2013-08-01 18:47:25     cri    

 ■開かれた寺院作り


龍泉寺境内の風景

 中国では寺院の多くが山中にあるからでしょうか、お寺に行くことを「上山」(山に入る)、お寺を出て人里に行くことを「下山」(山を下りる)と言います。
 取材で「上山」する前に、公務で「下山」していた龍泉寺・監院(住職に代わって寺内の事務を監督する役職)の禅興法師に市内で話を聞きました。
 勤行や公務が忙しいため、禅興法師は外部と連絡する時、電話よりも時間的に融通が利くショートメッセージを使っています。

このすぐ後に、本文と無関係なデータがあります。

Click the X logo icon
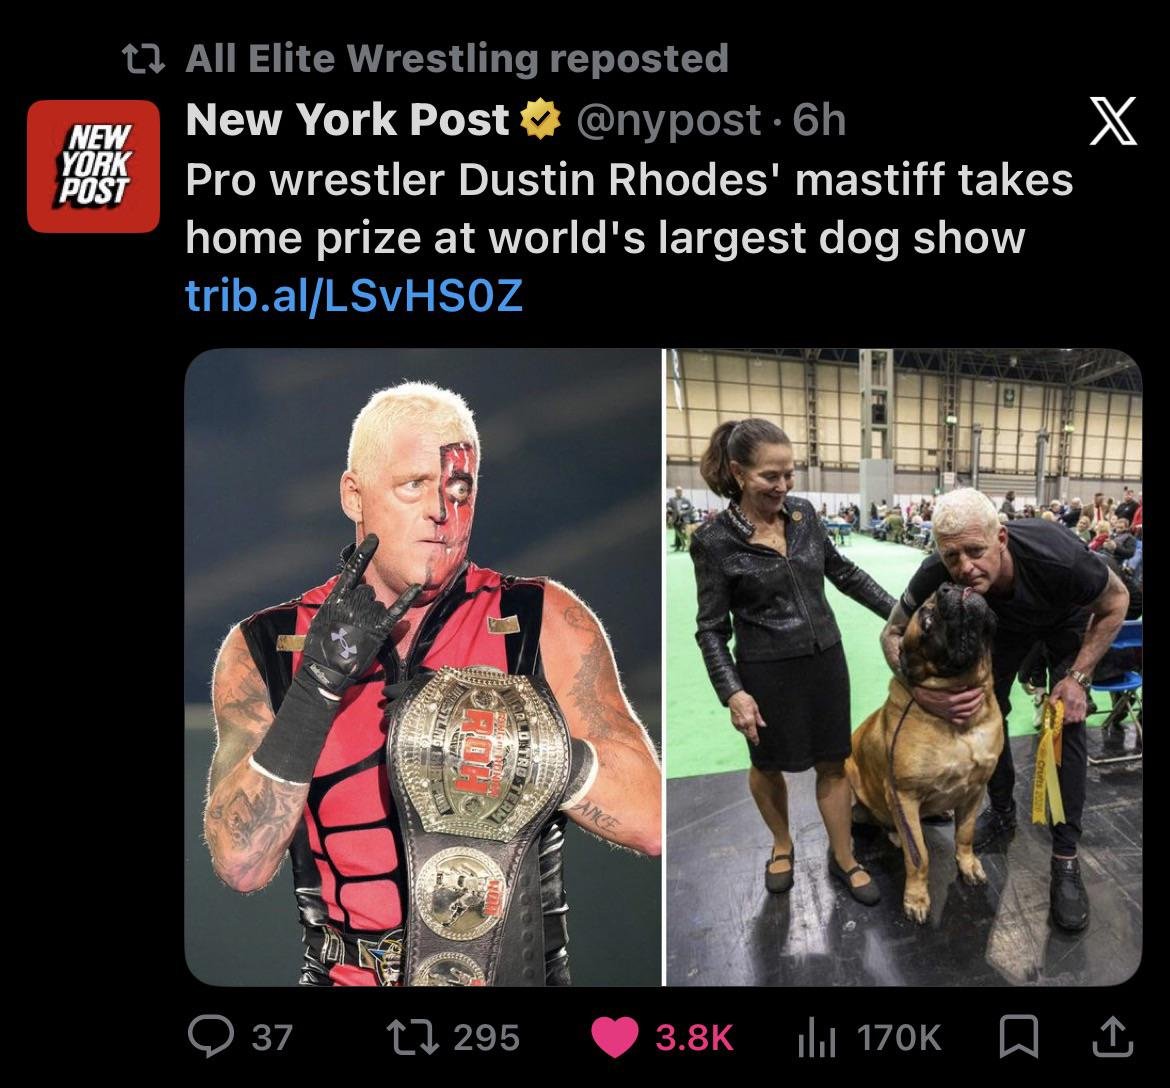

お返事は決して早いほうではありませんが、一通一通、実に丁寧に、分かりやすく対応してくれます。もっとも、龍泉寺では必要の場合を除き、僧侶は原則的に携帯電話を持たず、インターネットの使用も控えるようにしているようです。
 さて、市内の中国仏教協会(西四・広済寺境内)で初対面した禅興法師はたいへん痩せている方で、歩くと袈裟がだぶだぶ揺れるほどでした。しかし、目の輝きと満ち足りた顔の微笑がたいへん印象に残りました。
 「人々に心のケアを提供し、社会に対してポジティブなエネルギーを送り出す寺院を目指し、開かれた寺院作りを心がけています。商業活動と一切関係を断ち、入場料はとらず、仏前に供えるお香も無料で提供しています。飲食と宿泊も、身分証明書さえあれば無料で提供します。何よりも、仏法の修行をしようと思う人に、落ち着いて修行できる場を用意したいのです」
 ポジティブなエネルギー(正能量) 。
 中国でいま、流行語になっているこの言葉が和尚さんの口から実に自然に語られていました。社会に対して使命感を抱いていることを隠さず、日々の活動に取り組んでいるところに、従来の仏教にない新鮮さを感じました。
 「龍泉寺は宗派にこだわらず、仏教のすべての宗派を平等に受け入れ、仏法を唱える同門と見ています。また、仏教を中国の伝統文化の一部分と位置づけており、儒教、道教などの伝統文化も同時に広めています」

■和尚さんだって、日々お忙しい

 禅興法師は龍泉寺の監院という大任についています。住職の学誠大和尚は中国仏教協会筆頭副会長および福建省広化寺や陝西省扶風法門寺の住職も兼任しており、激務で「毎日2~3時間しか寝ない」そうです。龍泉寺にいない時も多く、そのため、住職が留守中でも円滑に運営できる管理体制が整っています。
 具体的には、住職の下に、書記5人(寺院の大事を決める議決権を有す)、監院5人(具体的な事務を主管、個別の役割分担あり)と一般僧侶からなるピラミッド式の体制です。
 ところで、禅興法師(39歳)は2002年に清華大学の流体力学専攻で博士号を取得した後、卒業と共に出家しました。仏教との縁は博士課程後期、大学の仏教サークルへの参加でした。
 「博士論文のテーマ選定をめぐって指導教官と齟齬が生じ、悩んでいました。その時、仏教と出会い、科学は外部の学問に過ぎず、人間の心を重んじる仏法こそ、世の中のすべてを解釈できる最高の学問だと思いました。それまでの自分は勉強の中に楽しみを求めていましたが、本当の楽しさは内心にしか求めることができないものです。悩むのも人のせいではなく、自分の心がそうさせたのです。そう思えるようになってから、指導教官との関係も緩和し、人生に新天地が開けました」
 エリートコースをあきらめ、出家を決意した経緯を淡々と振り返ってくれました。
 この日の禅興法師は、中国仏教協会に招集され朝から下山。市内の公務が終了して私たちとの打合せ場所に戻ってきたのは、夕方の5時半でした。一時間ほどインタビューに付き合った後、昼間訪問先の寺院でもらった"包子"(バオズ)を夕食として食べ、一時間あまり車に乗って山に戻っていきました。毎日、朝4時起きの修行生活をしている僧侶にとって、長い1日だったに違いありません。しかし、「今は本当に楽しい毎日です」といつも笑みを浮かべているその顔は、実に満ち足りた表情でした。